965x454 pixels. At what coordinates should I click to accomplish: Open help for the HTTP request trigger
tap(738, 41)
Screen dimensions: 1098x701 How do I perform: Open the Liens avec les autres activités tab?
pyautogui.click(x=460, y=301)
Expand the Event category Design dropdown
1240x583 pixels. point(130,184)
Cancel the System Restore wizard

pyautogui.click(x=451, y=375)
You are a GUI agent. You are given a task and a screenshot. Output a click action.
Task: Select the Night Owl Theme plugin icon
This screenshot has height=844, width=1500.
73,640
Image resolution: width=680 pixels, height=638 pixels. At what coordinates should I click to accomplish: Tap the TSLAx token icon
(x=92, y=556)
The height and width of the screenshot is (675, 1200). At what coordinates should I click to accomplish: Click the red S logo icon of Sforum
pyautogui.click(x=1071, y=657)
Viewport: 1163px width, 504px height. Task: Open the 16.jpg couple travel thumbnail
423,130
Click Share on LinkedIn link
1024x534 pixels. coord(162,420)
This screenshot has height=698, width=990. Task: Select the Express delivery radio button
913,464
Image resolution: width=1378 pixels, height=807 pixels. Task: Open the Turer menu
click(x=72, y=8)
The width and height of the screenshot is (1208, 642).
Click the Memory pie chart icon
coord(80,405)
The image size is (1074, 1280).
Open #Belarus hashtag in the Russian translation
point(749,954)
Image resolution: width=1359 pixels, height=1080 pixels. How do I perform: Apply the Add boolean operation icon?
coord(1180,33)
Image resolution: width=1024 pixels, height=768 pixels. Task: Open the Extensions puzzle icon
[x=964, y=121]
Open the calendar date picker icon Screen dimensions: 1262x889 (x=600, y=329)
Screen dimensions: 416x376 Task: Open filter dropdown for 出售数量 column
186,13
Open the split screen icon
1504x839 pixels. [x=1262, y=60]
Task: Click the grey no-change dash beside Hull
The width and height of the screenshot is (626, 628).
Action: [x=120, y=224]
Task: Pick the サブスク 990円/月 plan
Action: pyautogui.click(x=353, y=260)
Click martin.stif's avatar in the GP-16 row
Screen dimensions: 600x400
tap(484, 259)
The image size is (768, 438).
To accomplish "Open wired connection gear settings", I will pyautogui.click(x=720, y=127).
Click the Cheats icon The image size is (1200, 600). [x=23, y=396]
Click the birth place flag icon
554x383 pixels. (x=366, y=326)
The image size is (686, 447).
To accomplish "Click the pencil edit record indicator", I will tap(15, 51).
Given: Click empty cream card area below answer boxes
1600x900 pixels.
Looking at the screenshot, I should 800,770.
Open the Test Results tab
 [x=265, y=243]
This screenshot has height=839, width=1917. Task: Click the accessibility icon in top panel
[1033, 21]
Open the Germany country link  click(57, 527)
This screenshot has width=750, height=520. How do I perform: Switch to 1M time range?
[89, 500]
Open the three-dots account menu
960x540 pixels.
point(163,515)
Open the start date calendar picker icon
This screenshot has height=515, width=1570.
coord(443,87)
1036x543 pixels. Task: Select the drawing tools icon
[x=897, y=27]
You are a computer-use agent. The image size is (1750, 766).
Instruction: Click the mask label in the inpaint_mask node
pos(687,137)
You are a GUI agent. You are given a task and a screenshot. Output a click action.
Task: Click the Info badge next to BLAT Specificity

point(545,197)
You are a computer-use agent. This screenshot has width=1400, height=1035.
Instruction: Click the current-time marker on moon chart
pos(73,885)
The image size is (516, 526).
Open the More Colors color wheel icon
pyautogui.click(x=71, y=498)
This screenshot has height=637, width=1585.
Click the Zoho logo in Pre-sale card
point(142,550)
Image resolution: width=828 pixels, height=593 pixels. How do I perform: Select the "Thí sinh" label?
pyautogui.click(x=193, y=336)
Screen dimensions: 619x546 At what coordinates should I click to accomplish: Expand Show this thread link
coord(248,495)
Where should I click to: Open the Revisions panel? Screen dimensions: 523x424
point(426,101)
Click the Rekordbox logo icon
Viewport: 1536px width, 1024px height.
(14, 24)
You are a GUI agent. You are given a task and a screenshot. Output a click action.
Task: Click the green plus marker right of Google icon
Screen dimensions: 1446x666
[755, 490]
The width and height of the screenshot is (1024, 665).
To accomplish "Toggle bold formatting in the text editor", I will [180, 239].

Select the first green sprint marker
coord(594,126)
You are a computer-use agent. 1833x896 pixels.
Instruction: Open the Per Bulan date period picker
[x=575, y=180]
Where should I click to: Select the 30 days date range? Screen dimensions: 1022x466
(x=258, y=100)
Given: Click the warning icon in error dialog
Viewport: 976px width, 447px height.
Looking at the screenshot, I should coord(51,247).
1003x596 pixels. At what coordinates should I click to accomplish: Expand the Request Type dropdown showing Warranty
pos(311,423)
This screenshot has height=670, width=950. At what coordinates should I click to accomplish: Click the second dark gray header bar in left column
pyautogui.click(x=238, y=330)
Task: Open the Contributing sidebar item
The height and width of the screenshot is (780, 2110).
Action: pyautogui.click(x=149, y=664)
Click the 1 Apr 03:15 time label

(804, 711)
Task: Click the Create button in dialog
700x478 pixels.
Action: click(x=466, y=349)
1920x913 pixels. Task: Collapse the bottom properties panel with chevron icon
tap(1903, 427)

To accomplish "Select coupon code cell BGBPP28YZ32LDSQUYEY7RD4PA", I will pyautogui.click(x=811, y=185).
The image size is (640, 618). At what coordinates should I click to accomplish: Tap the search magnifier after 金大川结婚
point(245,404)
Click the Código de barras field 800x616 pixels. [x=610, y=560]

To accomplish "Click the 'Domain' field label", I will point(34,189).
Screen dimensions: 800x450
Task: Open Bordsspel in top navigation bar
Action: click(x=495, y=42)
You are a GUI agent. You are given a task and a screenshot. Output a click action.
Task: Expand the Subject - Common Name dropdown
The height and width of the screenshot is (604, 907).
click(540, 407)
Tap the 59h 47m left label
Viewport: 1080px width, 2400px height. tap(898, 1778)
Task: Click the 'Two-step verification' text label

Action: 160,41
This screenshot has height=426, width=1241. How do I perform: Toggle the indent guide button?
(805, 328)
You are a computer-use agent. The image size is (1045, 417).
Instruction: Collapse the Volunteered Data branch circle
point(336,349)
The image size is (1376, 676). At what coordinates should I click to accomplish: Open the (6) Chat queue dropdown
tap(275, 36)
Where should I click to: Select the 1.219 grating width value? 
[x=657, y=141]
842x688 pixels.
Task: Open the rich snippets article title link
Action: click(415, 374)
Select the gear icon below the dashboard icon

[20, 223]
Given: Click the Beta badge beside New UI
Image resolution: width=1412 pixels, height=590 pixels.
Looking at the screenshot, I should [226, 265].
=====
Retype exactly the lines above, from the one with "Viewport: 1163px width, 504px" through the one with "The width and height of the screenshot is (1208, 642).", inclusive.

• **Exercise result**
Viewport: 1163px width, 504px height. Task: Open the 16.jpg couple travel thumbnail
423,130
Click Share on LinkedIn link
1024x534 pixels. coord(162,420)
This screenshot has height=698, width=990. Task: Select the Express delivery radio button
913,464
Image resolution: width=1378 pixels, height=807 pixels. Task: Open the Turer menu
click(x=72, y=8)
The width and height of the screenshot is (1208, 642).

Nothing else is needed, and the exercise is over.